Aplikasi Hasil Penelitian di Indonesia
Tingkat vaksinasi dan insidensi infeksi COVID-19 sebelumnya telah memberikan perlindungan yang lebih tinggi di Indonesia. Walaupun penelitian ini melaporkan bahwa penggunaan molnupiravir pada pasien dewasa dapat mempercepat pemulihan gejala, menurunkan angka pasien ke fasilitas kesehatan, dan lebih cepat menurunkan viral load, tetapi penggunaan molnupiravir dalam terapi COVID-19 pada pasien dewasa berisiko dan sudah tervaksinasi tidak menurunkan risiko rawat inap rumah sakit dan kematian.
Dari studi ini, pemberian molnupiravir tidak direkomendasikan khususnya pada pasien COVID-19 dewasa berisiko yang telah divaksinasi.
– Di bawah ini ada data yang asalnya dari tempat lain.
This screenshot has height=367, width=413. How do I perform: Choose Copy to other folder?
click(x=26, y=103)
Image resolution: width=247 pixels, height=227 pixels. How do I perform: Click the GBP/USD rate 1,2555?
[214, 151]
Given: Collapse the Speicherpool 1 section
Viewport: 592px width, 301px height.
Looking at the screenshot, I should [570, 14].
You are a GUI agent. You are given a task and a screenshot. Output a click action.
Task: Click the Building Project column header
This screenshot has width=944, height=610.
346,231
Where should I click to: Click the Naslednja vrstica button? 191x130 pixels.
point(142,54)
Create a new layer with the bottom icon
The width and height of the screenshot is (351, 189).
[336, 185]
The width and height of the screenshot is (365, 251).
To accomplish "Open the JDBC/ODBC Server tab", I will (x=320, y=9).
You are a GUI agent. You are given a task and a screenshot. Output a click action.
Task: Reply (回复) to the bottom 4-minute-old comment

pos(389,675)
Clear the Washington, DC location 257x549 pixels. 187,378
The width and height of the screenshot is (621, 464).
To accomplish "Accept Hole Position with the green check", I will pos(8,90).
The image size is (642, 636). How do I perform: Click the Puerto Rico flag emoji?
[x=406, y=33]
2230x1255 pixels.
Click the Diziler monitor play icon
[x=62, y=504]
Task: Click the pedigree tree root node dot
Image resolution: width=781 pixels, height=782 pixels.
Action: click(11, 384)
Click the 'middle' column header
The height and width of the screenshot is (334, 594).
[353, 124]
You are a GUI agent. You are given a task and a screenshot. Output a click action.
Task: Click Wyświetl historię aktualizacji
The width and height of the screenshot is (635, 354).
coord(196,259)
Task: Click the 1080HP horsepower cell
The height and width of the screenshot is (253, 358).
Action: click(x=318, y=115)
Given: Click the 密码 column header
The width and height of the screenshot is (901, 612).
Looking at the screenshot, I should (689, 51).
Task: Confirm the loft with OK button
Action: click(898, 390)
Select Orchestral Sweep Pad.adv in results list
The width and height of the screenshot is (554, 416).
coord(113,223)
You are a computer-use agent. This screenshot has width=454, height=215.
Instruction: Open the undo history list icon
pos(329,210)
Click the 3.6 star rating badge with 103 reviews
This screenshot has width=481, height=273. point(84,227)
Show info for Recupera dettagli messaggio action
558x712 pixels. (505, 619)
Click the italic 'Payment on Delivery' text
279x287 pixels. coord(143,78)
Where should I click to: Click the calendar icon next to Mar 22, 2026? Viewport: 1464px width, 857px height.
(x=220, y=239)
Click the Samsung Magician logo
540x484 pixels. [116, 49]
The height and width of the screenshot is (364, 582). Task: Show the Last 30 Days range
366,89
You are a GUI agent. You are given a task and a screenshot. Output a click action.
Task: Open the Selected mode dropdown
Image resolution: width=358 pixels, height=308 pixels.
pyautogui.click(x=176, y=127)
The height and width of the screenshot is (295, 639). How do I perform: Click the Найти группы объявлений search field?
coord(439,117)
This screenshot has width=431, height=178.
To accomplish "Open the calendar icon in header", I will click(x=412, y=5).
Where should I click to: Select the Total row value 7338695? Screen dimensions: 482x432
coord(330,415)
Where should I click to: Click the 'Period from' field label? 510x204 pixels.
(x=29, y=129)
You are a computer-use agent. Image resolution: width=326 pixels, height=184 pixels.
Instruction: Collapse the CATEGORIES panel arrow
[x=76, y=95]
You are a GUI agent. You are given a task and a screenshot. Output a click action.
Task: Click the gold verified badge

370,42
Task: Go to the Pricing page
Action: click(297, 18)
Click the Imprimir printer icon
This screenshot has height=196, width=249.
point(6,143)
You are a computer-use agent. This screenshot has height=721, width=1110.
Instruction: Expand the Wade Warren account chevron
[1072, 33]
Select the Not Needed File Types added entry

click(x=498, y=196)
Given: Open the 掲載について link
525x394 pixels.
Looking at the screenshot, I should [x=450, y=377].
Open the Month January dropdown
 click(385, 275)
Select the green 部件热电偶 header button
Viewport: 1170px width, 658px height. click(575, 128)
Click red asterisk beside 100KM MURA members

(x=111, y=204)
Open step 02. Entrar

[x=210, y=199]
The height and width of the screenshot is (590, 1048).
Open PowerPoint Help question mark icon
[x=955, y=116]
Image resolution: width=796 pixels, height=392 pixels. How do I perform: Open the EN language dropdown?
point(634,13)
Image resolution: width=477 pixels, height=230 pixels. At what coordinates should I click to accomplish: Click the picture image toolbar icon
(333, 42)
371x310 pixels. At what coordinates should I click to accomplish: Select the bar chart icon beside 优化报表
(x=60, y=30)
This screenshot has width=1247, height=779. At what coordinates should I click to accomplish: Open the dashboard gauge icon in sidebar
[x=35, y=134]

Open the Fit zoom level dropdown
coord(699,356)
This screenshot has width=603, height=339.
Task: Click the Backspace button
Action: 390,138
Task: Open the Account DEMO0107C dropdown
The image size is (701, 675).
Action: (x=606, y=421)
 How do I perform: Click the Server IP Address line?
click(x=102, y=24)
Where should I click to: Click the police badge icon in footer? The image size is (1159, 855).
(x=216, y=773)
Hal ini karena molnupiravir tidak bermanfaat menurunkan morbiditas dan mortalitas. Selain itu, pemberian molnupiravir memiliki risiko interaksi dengan obat-obatan lain dan risiko penggunaan pada ibu hamil belum diketahui dengan jelas. Obat ini hanya dapat diperoleh dengan resep dokter, harganya yang relatif mahal, dan belum tersedia luas di seluruh wilayah Indonesia.
Studi ini juga memanfaatkan data dari platform uji acak terkontrol, multi-senter, multi-grup, jumlah subjek besar, terbuka dan prospektif bernama PANORAMIC. Hal ini dapat menginspirasi peneliti di Indonesia untuk dapat memanfaatkan platform serupa untuk membuat penelitian di Indonesia. Pedoman nasional dan internasional untuk COVID-19 sudah lama terlambat untuk diperbarui, dan penelitian ini menunjukkan bahwa rekomendasi pemberian antivirus, khususnya molnupiravir, harus diperbarui untuk mencerminkan populasi dan bukti saat ini.